▶ _Task to carry out_: Each line of the data must be given back verbatim, with pictures removed.

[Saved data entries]
>>>

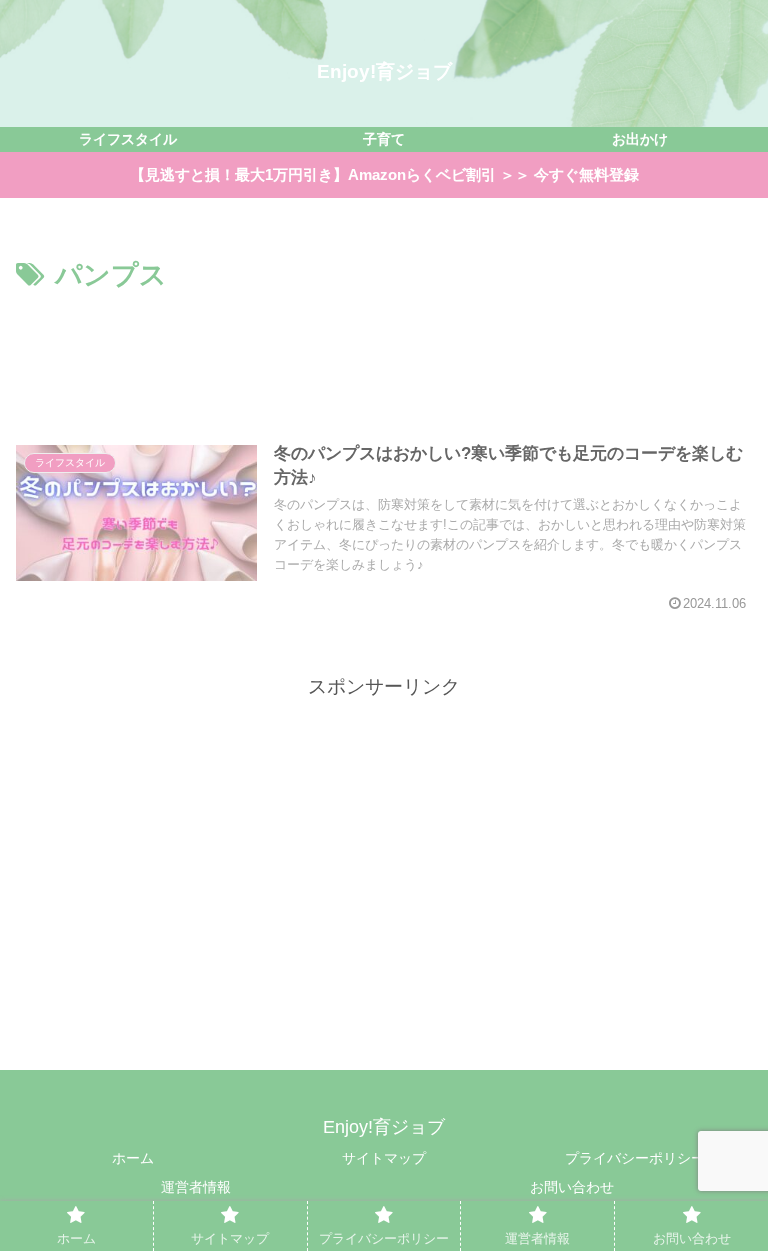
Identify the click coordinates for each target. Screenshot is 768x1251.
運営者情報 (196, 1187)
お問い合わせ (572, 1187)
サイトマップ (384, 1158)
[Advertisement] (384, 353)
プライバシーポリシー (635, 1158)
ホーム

<<<

▶ _Result below_:
Identify the click coordinates for each target. Screenshot is 768x1251.
運営者情報 (196, 1187)
お問い合わせ (572, 1187)
サイトマップ (384, 1158)
[Advertisement] (384, 353)
プライバシーポリシー (635, 1158)
ホーム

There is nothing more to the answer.